--- Start ---
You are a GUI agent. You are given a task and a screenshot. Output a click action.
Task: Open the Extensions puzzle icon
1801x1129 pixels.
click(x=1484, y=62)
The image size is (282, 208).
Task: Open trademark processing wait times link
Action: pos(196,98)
--- End ---
▸ **Objective**
Please turn every line of the records above into a numbered list, dropping any blank lines.

▸ **Exercise response**
1. You are a GUI agent. You are given a task and a screenshot. Output a click action.
2. Task: Open the Extensions puzzle icon
3. 1801x1129 pixels.
4. click(x=1484, y=62)
5. The image size is (282, 208).
6. Task: Open trademark processing wait times link
7. Action: pos(196,98)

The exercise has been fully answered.